The BCI and BCL proposals are meant to work in tandem, giving the government flexibility to choose how to best help a business after taking its circumstances into account.

The BCI plan is similar to the Small Business Administration’s Paycheck Protection Program (PPP), set up to grant companies money that need not be repaid if 75 percent of it is used to continue paying salaries to workers. 

But unlike the PPP, the BCI is not meant to cover payroll, especially considering that many workers are being asked to shelter in place and stay home for the sake of public health. “The unemployment-insurance system is best equipped to take care of workers, while this program concentrates on business overhead,” says Zwick.

The researchers’ second approach depends on business continuity loans, in which the Fed and Treasury would loan money directly to businesses, in the form of junior subordinated debt with deferrable or even forgivable interest payments. As with the BCI program, companies that recover quickly may pay off these obligations with interest, creating a return for the Treasury, but the “soft” nature of these loans allows for the government to support companies that continue to struggle after the COVID-19 epidemic passes. The BCL plan is a form of flexible bridge financing for companies with disrupted revenues but current obligations.

If the borrowing company already has debt, BCLs are junior in the credit structure to loans made by existing lenders. In many cases, proceeds from these junior loans will be used to keep more-senior obligations current. This helps both the borrowing business and its lenders.

The repayment terms and paths to loan forgiveness are generous by design, explains Zwick, so that business owners who are wary of borrowing in the first place don’t refuse these offers of assistance for fear of losing equity or control of their enterprises in the future.

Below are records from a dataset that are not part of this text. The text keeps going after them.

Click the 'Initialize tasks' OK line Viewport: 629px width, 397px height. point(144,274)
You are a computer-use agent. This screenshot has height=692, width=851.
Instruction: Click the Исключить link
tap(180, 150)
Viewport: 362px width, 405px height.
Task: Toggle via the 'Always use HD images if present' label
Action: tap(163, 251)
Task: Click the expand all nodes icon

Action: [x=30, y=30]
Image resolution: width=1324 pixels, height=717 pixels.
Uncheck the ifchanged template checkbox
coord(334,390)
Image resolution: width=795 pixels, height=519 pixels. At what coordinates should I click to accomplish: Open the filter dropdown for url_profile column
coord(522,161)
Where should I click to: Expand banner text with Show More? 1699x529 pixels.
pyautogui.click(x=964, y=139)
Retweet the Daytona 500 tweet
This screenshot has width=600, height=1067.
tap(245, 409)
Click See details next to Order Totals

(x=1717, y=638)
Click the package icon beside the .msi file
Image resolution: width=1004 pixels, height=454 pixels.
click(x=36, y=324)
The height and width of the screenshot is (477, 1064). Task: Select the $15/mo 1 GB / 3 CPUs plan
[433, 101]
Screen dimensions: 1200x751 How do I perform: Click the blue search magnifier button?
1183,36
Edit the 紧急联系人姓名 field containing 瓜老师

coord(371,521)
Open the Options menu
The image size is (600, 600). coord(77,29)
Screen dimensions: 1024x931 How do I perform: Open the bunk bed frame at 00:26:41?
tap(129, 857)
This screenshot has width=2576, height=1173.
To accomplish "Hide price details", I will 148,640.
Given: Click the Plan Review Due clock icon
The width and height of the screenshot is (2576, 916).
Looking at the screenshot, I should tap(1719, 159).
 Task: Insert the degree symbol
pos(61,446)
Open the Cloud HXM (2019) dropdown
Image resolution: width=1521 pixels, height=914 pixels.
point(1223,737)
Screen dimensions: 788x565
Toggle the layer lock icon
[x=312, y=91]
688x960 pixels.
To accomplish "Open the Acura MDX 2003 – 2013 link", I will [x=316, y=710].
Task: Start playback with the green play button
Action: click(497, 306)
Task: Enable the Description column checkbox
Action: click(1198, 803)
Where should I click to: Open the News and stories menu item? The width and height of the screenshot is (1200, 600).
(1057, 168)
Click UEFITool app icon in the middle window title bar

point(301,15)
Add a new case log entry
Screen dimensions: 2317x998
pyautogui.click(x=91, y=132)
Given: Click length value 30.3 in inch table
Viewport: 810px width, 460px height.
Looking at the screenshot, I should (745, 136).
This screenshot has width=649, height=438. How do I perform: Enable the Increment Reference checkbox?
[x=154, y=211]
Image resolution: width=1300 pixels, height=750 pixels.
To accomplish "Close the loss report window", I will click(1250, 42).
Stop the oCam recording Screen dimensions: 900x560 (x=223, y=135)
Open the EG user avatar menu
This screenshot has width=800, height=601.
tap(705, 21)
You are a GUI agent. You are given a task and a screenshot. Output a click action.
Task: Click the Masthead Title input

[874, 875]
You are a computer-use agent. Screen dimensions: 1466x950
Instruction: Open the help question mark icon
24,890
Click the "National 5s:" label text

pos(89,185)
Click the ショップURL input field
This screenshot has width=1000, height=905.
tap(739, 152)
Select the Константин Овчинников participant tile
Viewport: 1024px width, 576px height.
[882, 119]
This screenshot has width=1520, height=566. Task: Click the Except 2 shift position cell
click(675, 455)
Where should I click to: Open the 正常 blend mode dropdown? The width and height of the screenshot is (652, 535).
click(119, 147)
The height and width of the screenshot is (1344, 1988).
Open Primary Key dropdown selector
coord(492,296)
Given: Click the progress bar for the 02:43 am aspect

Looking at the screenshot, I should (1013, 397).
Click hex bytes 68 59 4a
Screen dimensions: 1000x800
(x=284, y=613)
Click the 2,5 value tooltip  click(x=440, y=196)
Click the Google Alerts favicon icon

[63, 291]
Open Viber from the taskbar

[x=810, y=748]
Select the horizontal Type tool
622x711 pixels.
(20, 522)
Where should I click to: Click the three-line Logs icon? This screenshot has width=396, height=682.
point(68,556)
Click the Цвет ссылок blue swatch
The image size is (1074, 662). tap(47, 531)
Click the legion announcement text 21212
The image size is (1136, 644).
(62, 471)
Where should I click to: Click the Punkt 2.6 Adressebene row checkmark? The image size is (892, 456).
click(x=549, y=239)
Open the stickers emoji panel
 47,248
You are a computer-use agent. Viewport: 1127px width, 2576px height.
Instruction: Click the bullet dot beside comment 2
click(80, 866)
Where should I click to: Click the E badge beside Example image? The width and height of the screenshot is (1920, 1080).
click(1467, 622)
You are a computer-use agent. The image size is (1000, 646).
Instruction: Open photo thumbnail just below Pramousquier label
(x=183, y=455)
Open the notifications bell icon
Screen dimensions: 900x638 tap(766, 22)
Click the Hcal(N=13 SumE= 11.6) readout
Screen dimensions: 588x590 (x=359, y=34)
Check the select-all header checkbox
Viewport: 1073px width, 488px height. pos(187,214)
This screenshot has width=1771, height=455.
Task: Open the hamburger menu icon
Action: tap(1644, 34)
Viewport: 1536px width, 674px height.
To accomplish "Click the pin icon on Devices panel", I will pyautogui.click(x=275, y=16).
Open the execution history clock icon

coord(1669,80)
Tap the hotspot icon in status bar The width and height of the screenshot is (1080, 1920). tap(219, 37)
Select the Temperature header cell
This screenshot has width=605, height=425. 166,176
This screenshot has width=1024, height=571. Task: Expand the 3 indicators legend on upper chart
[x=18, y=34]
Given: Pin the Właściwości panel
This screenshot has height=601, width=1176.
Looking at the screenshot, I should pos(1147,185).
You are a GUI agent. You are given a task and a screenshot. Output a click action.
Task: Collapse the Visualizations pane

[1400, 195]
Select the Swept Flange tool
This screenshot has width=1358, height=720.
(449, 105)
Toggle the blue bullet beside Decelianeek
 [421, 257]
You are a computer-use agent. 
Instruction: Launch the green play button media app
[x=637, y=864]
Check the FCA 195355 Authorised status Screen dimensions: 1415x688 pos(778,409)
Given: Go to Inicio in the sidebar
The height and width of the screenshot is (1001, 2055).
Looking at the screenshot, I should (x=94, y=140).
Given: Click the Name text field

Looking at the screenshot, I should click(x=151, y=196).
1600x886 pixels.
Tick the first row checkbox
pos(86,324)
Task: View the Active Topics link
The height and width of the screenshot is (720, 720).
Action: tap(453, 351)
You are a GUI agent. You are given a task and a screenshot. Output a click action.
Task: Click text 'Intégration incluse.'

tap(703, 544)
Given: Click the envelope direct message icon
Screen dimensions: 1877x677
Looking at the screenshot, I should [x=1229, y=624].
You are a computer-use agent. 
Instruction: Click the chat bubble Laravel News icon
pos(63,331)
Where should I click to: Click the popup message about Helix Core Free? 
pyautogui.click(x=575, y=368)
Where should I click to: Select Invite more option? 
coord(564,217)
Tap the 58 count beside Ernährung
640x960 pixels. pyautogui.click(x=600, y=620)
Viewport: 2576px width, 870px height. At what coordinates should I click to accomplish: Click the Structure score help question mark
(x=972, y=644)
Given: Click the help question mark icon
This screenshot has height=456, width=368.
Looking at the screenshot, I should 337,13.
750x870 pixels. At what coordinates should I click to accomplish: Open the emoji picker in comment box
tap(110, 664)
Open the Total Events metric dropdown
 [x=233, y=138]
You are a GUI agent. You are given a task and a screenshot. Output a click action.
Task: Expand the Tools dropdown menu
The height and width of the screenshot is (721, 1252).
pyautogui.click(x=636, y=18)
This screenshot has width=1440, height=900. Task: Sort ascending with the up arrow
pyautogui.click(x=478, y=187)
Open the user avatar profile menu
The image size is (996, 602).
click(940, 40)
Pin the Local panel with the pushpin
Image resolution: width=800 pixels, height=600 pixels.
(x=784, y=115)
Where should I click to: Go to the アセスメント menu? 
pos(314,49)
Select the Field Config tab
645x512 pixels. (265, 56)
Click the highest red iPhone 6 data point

Both proposals focus on nonfinancial companies—the idea being that insuring the solvency of restaurants, car dealerships, beauty salons, landscapers, retailers, and the like will also shore up their lenders and the real-estate management companies that lease to them. If these programs are successful, the financial sector shouldn’t require its own bailout, the researchers write.

And they recognize that businesses need help to get through a period when many consumers simply won’t materialize. Their workers, including the hardest-hit ones, will be helped by receiving unemployment insurance, the researchers write—but they emphasize that the economy is suffering from a supply, rather than a demand shock. In that case, even if individuals receive direct payments, they will shop for necessities but not much beyond that. 

The BCI and BCL proposals are meant to work in tandem, giving the government flexibility to choose how to best help a business after taking its circumstances into account. A company that has lost 90 percent of its sales may be too large a credit risk for the Fed and Treasury to stomach, making the IRS insurance program perhaps a better avenue. By contrast, if a company has lost just 30 percent of revenue, and the odds are higher that it will be able to repay a loan with interest, it might be an appropriate risk for the Fed and Treasury. Plus, this avenue would not only potentially keep the business solvent, but would give the public a chance to earn a return.

The infrastructure for both programs is already in place, the researchers write, though the IRS would require legislation authorizing it to act. The Fed and Treasury have greater flexibility to forge ahead under existing congressional approvals.